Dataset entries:
+++

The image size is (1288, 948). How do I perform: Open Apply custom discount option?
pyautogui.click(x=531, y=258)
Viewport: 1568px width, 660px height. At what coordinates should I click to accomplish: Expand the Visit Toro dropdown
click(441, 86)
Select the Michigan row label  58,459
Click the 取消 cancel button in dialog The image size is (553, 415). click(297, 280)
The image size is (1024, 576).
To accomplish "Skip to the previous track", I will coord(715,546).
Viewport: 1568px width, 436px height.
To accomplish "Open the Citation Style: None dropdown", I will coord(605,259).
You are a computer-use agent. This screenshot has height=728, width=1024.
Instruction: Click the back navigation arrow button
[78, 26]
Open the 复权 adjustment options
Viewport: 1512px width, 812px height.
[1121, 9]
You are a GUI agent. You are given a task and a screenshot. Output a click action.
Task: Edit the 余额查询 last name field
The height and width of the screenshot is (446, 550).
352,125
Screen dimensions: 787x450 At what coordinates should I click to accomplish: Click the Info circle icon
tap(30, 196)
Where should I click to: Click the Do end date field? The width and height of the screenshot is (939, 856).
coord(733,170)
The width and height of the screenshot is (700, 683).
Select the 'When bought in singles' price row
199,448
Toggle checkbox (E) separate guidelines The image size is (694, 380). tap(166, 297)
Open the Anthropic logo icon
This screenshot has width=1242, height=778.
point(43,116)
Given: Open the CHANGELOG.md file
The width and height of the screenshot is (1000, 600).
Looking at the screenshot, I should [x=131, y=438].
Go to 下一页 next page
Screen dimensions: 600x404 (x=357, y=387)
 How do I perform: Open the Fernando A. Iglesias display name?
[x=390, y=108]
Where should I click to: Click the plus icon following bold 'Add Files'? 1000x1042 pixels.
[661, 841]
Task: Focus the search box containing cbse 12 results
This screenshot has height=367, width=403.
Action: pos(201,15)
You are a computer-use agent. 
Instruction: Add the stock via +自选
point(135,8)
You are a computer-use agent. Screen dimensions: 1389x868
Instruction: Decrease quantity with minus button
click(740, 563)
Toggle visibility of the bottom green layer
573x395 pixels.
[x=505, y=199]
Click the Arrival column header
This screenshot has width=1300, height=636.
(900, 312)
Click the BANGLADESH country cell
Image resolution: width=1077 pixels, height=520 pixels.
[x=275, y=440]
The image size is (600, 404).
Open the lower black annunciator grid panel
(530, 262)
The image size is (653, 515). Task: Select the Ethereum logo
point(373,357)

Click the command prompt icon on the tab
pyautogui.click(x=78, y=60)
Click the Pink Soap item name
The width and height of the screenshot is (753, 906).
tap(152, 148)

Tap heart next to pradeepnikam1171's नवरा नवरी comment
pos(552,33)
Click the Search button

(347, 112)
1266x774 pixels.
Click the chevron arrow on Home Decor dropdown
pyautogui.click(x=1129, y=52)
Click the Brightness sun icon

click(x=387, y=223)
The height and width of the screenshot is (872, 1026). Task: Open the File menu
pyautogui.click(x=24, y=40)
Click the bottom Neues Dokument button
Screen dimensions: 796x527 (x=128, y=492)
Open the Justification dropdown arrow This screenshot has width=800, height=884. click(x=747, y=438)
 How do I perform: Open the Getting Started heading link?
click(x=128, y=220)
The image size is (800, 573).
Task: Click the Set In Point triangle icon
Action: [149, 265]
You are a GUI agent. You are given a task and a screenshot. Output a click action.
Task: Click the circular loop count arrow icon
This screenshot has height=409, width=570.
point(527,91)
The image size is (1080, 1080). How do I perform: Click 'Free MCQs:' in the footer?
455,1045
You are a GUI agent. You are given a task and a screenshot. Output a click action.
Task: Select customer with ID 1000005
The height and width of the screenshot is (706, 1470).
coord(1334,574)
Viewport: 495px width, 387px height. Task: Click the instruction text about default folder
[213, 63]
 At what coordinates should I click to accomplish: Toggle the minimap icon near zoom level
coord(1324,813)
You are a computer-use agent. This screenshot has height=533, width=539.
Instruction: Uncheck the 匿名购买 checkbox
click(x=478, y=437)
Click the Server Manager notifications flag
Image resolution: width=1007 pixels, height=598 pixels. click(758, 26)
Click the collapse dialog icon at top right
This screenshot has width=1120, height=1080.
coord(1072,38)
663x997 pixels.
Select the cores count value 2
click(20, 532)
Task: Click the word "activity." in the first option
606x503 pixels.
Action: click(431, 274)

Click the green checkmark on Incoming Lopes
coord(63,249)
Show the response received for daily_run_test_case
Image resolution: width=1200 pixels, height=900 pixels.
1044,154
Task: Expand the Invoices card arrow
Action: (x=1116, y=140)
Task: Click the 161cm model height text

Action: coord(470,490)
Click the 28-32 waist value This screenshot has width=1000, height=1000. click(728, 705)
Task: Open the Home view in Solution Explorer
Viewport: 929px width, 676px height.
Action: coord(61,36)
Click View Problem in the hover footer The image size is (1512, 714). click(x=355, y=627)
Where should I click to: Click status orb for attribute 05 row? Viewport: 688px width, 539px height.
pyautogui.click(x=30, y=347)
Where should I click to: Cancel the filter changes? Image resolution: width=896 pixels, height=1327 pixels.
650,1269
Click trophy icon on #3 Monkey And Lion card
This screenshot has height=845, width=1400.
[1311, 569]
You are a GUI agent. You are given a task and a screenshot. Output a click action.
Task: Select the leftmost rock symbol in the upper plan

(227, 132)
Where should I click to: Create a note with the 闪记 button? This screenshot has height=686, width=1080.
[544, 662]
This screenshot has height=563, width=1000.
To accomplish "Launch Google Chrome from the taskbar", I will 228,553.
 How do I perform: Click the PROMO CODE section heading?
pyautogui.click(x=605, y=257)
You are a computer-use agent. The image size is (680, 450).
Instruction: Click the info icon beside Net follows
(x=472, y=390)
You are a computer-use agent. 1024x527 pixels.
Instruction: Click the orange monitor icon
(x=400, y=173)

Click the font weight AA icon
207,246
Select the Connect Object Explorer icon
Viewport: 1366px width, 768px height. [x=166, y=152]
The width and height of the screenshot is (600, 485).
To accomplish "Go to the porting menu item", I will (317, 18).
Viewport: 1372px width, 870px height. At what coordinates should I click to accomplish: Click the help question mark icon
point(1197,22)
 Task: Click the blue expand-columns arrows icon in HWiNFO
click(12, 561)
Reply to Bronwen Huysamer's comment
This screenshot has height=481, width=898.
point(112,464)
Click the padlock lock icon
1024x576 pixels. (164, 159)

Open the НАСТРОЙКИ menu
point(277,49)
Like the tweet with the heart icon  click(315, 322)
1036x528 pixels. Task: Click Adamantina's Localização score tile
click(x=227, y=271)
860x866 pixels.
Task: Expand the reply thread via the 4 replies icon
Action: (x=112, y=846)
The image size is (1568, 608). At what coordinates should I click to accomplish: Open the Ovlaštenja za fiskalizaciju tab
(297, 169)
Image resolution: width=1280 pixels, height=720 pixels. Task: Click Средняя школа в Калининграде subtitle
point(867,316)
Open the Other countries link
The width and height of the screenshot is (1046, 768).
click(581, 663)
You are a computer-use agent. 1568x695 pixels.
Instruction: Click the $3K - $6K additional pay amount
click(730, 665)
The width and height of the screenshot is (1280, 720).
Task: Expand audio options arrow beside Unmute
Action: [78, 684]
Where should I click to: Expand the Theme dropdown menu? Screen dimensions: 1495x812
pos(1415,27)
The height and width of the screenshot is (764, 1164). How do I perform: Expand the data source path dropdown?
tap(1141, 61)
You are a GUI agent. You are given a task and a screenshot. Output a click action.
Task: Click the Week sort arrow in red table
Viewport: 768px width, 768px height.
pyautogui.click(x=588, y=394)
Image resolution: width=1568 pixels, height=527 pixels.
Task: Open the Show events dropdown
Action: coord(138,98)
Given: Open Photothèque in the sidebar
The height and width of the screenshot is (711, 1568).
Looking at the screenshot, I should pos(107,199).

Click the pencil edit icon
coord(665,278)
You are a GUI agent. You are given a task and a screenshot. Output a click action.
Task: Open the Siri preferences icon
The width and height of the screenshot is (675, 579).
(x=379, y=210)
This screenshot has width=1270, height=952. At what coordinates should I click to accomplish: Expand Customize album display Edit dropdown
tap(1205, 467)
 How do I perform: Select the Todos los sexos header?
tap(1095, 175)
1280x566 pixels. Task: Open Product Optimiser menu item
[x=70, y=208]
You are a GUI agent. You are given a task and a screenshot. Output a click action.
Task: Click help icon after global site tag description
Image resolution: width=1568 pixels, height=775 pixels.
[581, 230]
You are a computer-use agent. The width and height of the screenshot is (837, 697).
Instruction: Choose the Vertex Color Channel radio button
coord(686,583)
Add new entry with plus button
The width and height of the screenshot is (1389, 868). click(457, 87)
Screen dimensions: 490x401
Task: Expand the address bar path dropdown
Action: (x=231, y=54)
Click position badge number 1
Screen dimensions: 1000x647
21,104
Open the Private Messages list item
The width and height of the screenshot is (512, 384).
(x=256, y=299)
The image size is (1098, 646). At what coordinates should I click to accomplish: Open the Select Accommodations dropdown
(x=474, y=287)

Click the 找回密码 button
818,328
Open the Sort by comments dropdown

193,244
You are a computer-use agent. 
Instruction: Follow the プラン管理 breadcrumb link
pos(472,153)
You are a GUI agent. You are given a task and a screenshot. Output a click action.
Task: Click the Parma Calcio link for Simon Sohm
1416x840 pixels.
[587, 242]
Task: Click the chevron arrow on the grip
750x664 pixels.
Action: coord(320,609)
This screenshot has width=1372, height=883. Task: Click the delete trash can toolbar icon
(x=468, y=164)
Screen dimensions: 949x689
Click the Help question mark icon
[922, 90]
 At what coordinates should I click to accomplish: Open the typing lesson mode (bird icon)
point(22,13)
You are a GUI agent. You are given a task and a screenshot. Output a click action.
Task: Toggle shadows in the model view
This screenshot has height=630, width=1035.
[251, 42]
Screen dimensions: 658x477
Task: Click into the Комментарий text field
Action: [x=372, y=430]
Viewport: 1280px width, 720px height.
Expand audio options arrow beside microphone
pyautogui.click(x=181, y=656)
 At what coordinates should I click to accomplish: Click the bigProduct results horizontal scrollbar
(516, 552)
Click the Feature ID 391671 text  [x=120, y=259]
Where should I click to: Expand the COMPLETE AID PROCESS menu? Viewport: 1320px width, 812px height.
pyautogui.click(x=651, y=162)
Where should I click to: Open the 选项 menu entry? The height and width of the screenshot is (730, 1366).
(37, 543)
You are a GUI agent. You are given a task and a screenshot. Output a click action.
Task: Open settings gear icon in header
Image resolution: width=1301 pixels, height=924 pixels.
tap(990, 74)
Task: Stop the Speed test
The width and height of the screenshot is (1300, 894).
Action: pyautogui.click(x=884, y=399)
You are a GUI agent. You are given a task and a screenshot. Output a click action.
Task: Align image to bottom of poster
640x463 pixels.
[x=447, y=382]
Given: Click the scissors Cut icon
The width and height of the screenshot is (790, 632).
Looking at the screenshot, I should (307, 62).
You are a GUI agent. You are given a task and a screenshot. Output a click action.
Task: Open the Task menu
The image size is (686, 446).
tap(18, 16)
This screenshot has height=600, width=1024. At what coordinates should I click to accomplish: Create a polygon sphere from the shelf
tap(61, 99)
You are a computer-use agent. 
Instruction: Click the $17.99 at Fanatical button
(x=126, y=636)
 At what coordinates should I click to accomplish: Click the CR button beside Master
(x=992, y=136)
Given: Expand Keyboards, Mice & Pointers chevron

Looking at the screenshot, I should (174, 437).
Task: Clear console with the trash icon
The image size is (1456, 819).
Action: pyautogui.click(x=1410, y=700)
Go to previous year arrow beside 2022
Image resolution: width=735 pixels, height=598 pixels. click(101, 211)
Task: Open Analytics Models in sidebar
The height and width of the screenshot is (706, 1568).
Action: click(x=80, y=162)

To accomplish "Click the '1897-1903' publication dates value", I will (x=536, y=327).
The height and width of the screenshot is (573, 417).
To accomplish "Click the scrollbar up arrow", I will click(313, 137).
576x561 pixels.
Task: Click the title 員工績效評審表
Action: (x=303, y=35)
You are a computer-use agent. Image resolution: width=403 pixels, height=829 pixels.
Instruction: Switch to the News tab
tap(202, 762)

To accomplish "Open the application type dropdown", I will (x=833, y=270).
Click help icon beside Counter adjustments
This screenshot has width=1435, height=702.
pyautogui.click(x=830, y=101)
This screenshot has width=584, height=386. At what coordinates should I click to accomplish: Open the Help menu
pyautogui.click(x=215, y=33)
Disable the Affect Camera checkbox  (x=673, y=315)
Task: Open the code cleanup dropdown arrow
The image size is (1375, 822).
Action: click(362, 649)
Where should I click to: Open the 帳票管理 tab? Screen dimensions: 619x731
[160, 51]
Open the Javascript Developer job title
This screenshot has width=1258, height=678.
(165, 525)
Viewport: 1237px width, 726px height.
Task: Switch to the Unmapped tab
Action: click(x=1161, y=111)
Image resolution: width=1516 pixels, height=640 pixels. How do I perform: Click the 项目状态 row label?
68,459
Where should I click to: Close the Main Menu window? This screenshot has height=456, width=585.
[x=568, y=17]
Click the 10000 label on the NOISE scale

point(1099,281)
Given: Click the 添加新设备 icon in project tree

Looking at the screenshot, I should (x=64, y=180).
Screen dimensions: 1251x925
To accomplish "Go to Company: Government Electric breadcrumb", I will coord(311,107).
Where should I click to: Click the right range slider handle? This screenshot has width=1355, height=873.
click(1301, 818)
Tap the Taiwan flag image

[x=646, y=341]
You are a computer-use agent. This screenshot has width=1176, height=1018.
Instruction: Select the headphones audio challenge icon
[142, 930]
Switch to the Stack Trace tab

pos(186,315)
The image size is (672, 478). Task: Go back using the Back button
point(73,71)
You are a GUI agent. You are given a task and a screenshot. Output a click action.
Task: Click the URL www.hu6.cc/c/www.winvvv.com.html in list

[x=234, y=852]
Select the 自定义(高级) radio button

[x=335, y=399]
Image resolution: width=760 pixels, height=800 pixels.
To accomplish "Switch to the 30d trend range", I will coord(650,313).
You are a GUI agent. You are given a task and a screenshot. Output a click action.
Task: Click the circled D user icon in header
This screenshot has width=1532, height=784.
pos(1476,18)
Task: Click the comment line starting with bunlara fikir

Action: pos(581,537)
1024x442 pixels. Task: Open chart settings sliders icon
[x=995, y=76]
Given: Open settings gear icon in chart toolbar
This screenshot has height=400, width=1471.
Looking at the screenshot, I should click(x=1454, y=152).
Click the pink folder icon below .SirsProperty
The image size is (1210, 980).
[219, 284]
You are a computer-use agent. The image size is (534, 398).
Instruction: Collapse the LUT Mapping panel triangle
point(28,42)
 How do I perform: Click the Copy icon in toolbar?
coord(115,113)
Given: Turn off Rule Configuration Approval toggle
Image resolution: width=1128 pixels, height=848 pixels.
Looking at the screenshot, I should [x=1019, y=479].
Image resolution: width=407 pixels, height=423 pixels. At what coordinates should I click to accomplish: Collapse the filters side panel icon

+++

EXERCISE GOAL: Find the word "dialog" in the data and show each line that holds it.

EXERCISE RESULT:
Click the 取消 cancel button in dialog The image size is (553, 415). click(297, 280)
Click the collapse dialog icon at top right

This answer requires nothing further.